_Aim of the task_. Copy the data from the line with "Click the ROI label" to the line with "Instruction: Select the" word for word, leaving out the pictures.

_Given entries_.
==================================================
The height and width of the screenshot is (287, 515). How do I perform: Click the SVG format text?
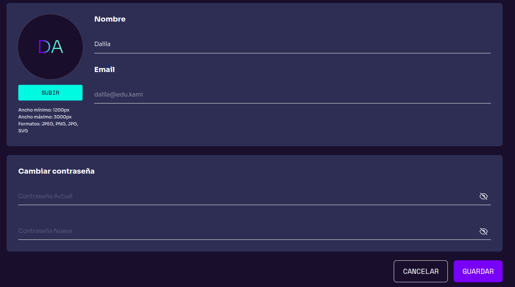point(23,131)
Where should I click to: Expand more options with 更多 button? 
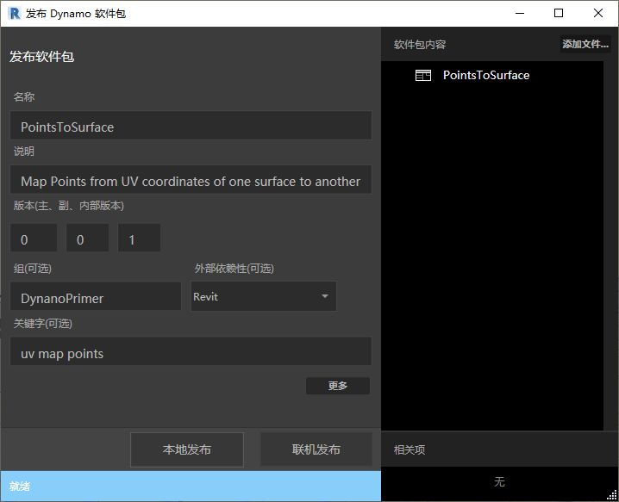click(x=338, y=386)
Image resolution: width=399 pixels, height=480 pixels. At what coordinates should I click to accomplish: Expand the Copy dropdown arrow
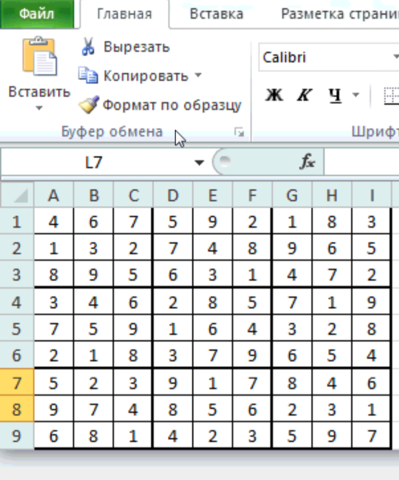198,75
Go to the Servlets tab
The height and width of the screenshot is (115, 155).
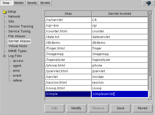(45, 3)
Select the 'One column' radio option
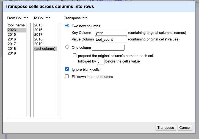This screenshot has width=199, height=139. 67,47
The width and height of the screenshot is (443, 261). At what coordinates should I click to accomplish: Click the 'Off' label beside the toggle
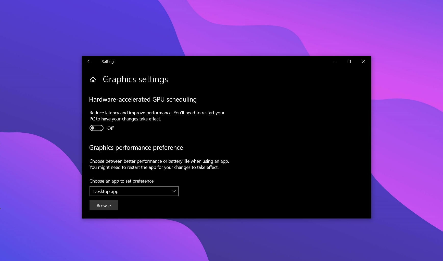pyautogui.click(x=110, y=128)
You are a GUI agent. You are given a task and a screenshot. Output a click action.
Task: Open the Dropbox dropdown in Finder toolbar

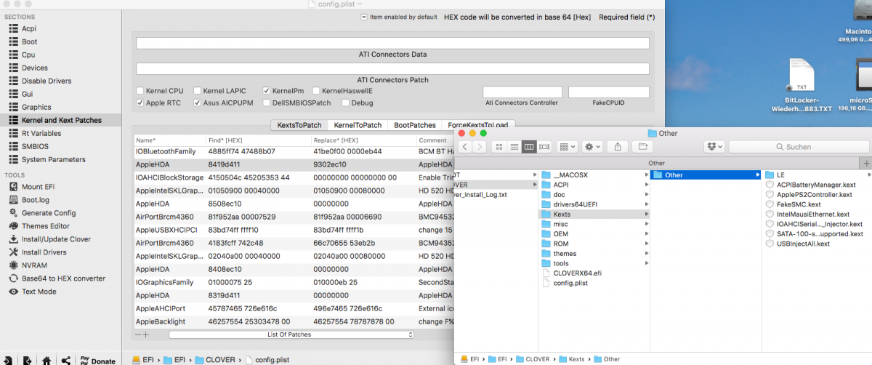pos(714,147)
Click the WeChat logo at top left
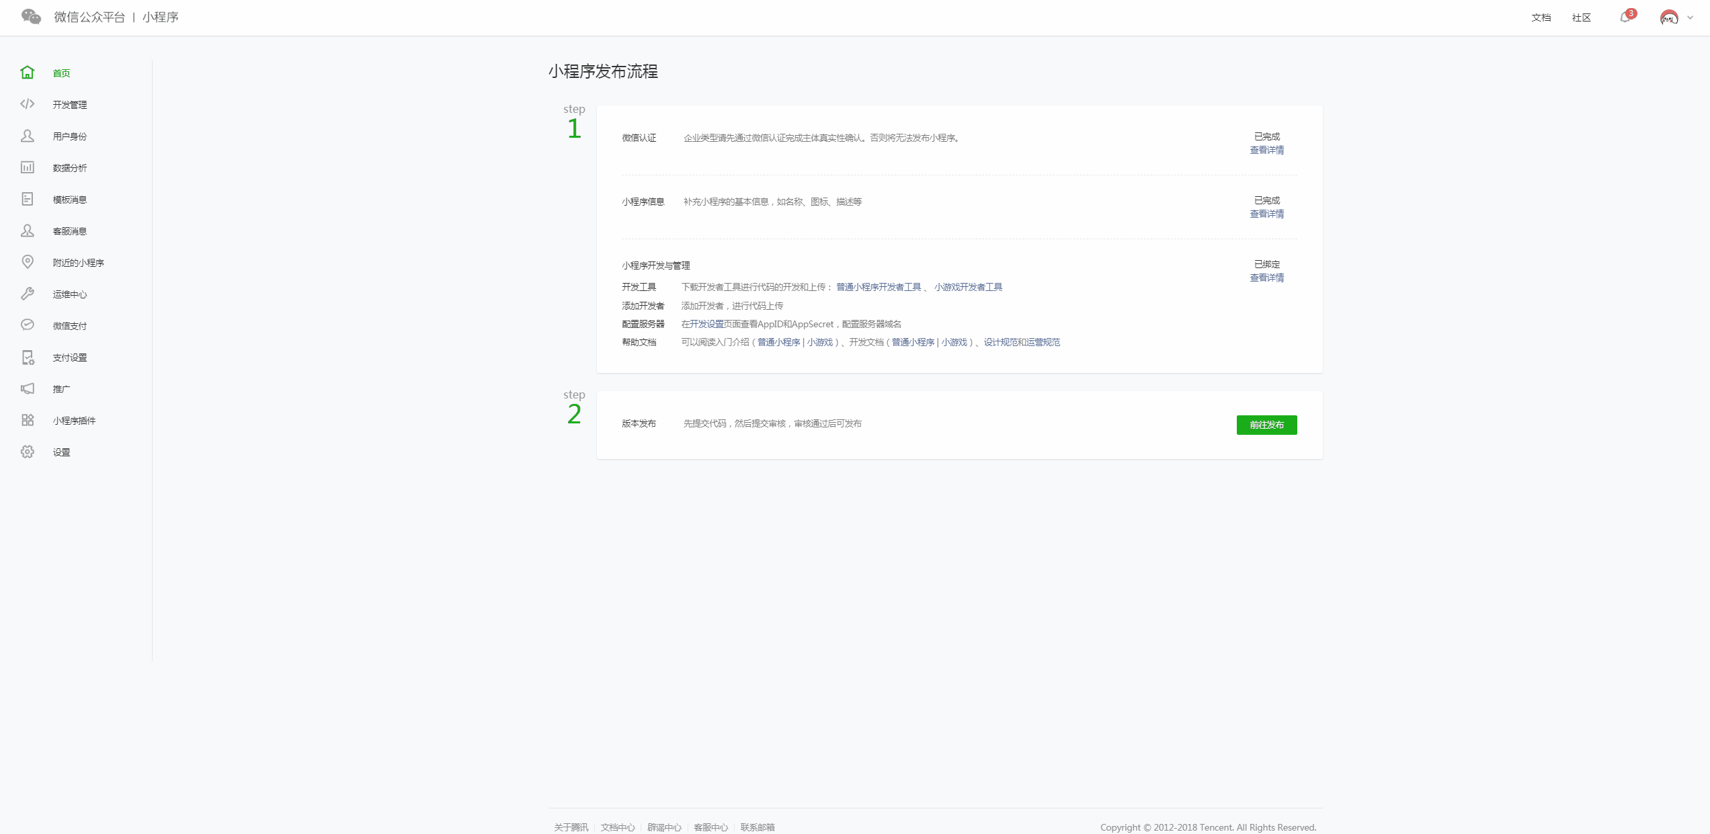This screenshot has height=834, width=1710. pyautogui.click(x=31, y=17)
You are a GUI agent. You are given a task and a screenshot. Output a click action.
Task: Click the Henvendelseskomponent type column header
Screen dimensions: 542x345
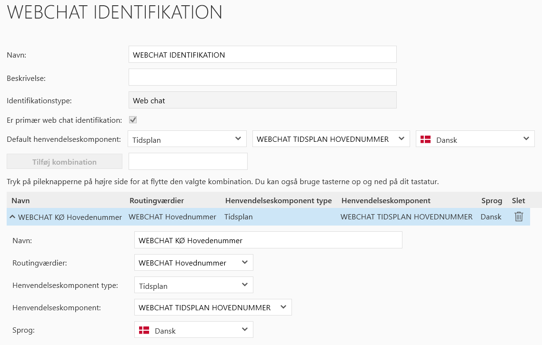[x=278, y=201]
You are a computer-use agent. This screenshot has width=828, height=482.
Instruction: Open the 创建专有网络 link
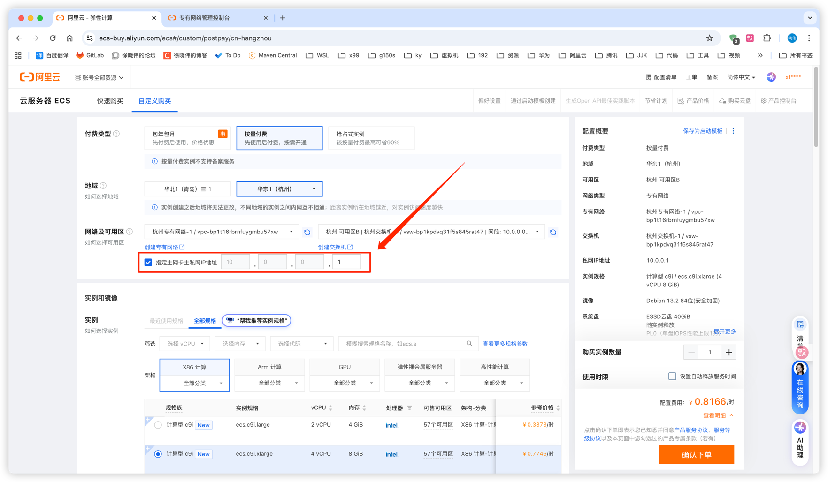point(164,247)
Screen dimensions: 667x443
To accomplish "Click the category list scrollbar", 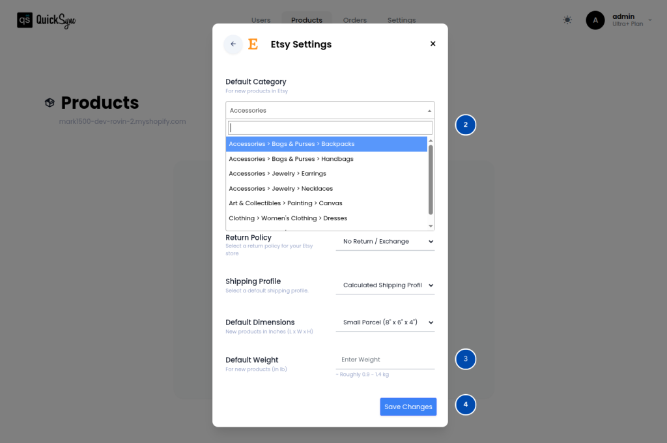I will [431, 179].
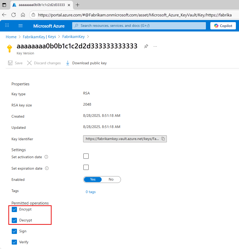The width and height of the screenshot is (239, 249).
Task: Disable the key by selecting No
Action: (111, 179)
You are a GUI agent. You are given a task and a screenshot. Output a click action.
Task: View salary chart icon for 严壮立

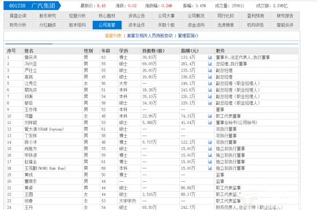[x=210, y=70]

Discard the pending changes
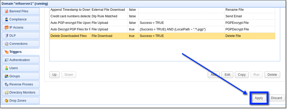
==================================================
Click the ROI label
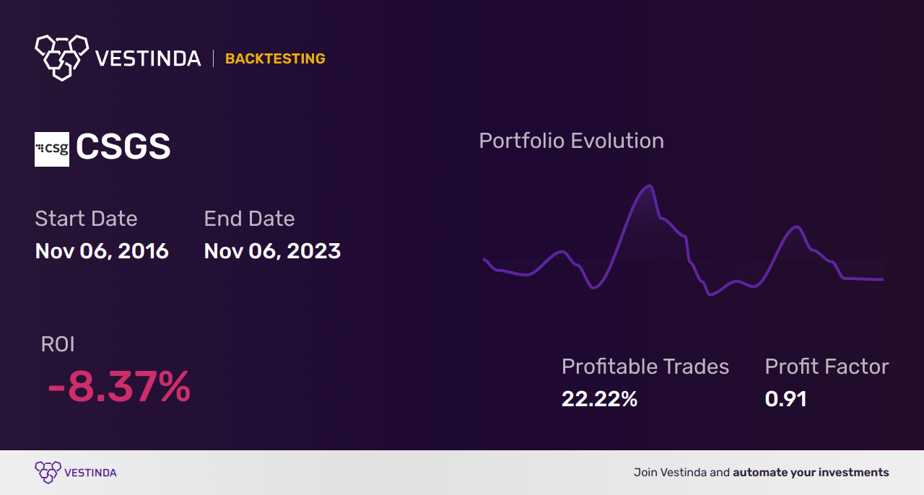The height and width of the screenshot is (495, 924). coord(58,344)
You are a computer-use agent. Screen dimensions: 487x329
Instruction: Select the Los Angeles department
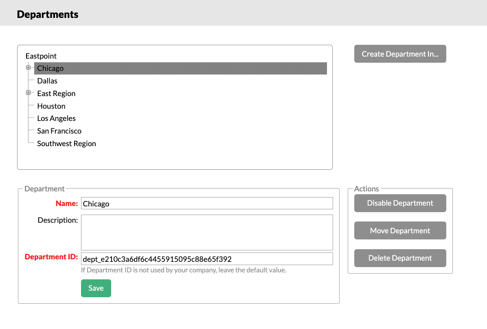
==================================================
_Exercise response_.
Click the ROI label
The height and width of the screenshot is (495, 924). coord(58,344)
You are a computer-use agent. Screen dimensions: 487x329
Instruction: Select the Los Angeles department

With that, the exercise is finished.